### Stored data:

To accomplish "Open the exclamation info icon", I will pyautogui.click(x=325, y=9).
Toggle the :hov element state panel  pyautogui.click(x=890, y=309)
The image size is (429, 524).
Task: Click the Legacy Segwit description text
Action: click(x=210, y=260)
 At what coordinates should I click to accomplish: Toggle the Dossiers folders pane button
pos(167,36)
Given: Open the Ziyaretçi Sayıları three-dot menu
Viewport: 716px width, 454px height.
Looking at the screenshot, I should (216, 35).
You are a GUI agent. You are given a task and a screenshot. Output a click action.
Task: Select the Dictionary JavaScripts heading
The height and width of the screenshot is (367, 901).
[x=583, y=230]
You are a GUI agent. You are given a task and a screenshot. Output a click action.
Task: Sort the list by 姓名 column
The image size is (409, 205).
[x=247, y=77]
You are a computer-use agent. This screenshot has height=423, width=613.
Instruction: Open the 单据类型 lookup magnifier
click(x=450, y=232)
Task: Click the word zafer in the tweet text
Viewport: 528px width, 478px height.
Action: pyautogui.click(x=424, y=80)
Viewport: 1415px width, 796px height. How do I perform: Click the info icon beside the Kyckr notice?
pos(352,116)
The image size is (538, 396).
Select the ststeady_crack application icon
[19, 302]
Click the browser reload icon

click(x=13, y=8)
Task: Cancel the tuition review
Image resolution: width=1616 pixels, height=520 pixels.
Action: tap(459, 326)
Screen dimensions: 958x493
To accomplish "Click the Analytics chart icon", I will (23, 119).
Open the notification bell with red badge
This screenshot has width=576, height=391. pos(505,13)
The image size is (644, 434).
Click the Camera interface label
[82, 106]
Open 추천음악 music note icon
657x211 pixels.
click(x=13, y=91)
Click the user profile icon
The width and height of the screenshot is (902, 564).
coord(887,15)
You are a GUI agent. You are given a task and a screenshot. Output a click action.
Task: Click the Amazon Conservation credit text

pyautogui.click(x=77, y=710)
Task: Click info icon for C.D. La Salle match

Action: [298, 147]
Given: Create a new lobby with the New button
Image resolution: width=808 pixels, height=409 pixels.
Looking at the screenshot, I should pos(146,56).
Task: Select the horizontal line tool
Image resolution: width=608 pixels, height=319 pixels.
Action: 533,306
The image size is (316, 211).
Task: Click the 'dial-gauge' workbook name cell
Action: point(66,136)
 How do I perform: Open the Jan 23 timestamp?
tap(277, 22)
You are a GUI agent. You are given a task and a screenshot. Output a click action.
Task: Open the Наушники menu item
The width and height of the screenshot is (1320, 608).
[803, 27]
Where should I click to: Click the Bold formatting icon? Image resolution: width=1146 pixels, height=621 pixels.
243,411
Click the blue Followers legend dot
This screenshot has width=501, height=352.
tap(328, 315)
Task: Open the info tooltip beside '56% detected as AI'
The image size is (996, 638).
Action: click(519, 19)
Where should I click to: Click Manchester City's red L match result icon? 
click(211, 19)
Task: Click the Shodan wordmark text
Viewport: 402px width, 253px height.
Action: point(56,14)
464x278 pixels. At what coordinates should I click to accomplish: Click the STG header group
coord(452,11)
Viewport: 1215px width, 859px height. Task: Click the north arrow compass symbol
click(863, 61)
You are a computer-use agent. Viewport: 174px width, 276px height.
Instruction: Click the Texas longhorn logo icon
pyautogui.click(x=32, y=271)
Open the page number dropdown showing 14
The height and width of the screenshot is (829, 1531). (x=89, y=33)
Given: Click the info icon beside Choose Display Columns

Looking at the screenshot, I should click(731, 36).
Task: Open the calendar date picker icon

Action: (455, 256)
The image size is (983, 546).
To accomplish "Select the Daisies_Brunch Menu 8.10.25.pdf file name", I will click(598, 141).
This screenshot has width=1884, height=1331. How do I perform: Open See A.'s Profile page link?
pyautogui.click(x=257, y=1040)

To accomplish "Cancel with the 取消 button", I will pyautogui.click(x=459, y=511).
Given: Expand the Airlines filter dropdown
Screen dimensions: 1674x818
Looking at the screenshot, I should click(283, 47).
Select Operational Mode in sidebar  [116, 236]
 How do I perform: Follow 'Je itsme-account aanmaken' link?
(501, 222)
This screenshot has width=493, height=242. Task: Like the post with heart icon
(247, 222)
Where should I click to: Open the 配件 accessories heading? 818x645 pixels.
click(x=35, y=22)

### Exercise description:
The records above must be retyped in full, exactly as written.

### Output for this task:
To accomplish "Open the exclamation info icon", I will pyautogui.click(x=325, y=9).
Toggle the :hov element state panel  pyautogui.click(x=890, y=309)
The image size is (429, 524).
Task: Click the Legacy Segwit description text
Action: click(x=210, y=260)
 At what coordinates should I click to accomplish: Toggle the Dossiers folders pane button
pos(167,36)
Given: Open the Ziyaretçi Sayıları three-dot menu
Viewport: 716px width, 454px height.
Looking at the screenshot, I should (216, 35).
You are a GUI agent. You are given a task and a screenshot. Output a click action.
Task: Select the Dictionary JavaScripts heading
The height and width of the screenshot is (367, 901).
[x=583, y=230]
You are a GUI agent. You are given a task and a screenshot. Output a click action.
Task: Sort the list by 姓名 column
The image size is (409, 205).
[x=247, y=77]
You are a computer-use agent. This screenshot has height=423, width=613.
Instruction: Open the 单据类型 lookup magnifier
click(x=450, y=232)
Task: Click the word zafer in the tweet text
Viewport: 528px width, 478px height.
Action: pyautogui.click(x=424, y=80)
Viewport: 1415px width, 796px height. How do I perform: Click the info icon beside the Kyckr notice?
pos(352,116)
The image size is (538, 396).
Select the ststeady_crack application icon
[19, 302]
Click the browser reload icon

click(x=13, y=8)
Task: Cancel the tuition review
Image resolution: width=1616 pixels, height=520 pixels.
Action: tap(459, 326)
Screen dimensions: 958x493
To accomplish "Click the Analytics chart icon", I will (23, 119).
Open the notification bell with red badge
This screenshot has width=576, height=391. pos(505,13)
The image size is (644, 434).
Click the Camera interface label
[82, 106]
Open 추천음악 music note icon
657x211 pixels.
click(x=13, y=91)
Click the user profile icon
The width and height of the screenshot is (902, 564).
coord(887,15)
You are a GUI agent. You are given a task and a screenshot. Output a click action.
Task: Click the Amazon Conservation credit text

pyautogui.click(x=77, y=710)
Task: Click info icon for C.D. La Salle match

Action: [298, 147]
Given: Create a new lobby with the New button
Image resolution: width=808 pixels, height=409 pixels.
Looking at the screenshot, I should pos(146,56).
Task: Select the horizontal line tool
Image resolution: width=608 pixels, height=319 pixels.
Action: 533,306
The image size is (316, 211).
Task: Click the 'dial-gauge' workbook name cell
Action: point(66,136)
 How do I perform: Open the Jan 23 timestamp?
tap(277, 22)
You are a GUI agent. You are given a task and a screenshot. Output a click action.
Task: Open the Наушники menu item
The width and height of the screenshot is (1320, 608).
[803, 27]
Where should I click to: Click the Bold formatting icon? Image resolution: width=1146 pixels, height=621 pixels.
243,411
Click the blue Followers legend dot
This screenshot has width=501, height=352.
tap(328, 315)
Task: Open the info tooltip beside '56% detected as AI'
The image size is (996, 638).
Action: click(519, 19)
Where should I click to: Click Manchester City's red L match result icon? 
click(211, 19)
Task: Click the Shodan wordmark text
Viewport: 402px width, 253px height.
Action: point(56,14)
464x278 pixels. At what coordinates should I click to accomplish: Click the STG header group
coord(452,11)
Viewport: 1215px width, 859px height. Task: Click the north arrow compass symbol
click(863, 61)
You are a computer-use agent. Viewport: 174px width, 276px height.
Instruction: Click the Texas longhorn logo icon
pyautogui.click(x=32, y=271)
Open the page number dropdown showing 14
The height and width of the screenshot is (829, 1531). (x=89, y=33)
Given: Click the info icon beside Choose Display Columns

Looking at the screenshot, I should click(731, 36).
Task: Open the calendar date picker icon

Action: (455, 256)
The image size is (983, 546).
To accomplish "Select the Daisies_Brunch Menu 8.10.25.pdf file name", I will click(598, 141).
This screenshot has width=1884, height=1331. How do I perform: Open See A.'s Profile page link?
pyautogui.click(x=257, y=1040)

To accomplish "Cancel with the 取消 button", I will pyautogui.click(x=459, y=511).
Given: Expand the Airlines filter dropdown
Screen dimensions: 1674x818
Looking at the screenshot, I should click(283, 47).
Select Operational Mode in sidebar  [116, 236]
 How do I perform: Follow 'Je itsme-account aanmaken' link?
(501, 222)
This screenshot has width=493, height=242. Task: Like the post with heart icon
(247, 222)
Where should I click to: Open the 配件 accessories heading? 818x645 pixels.
click(x=35, y=22)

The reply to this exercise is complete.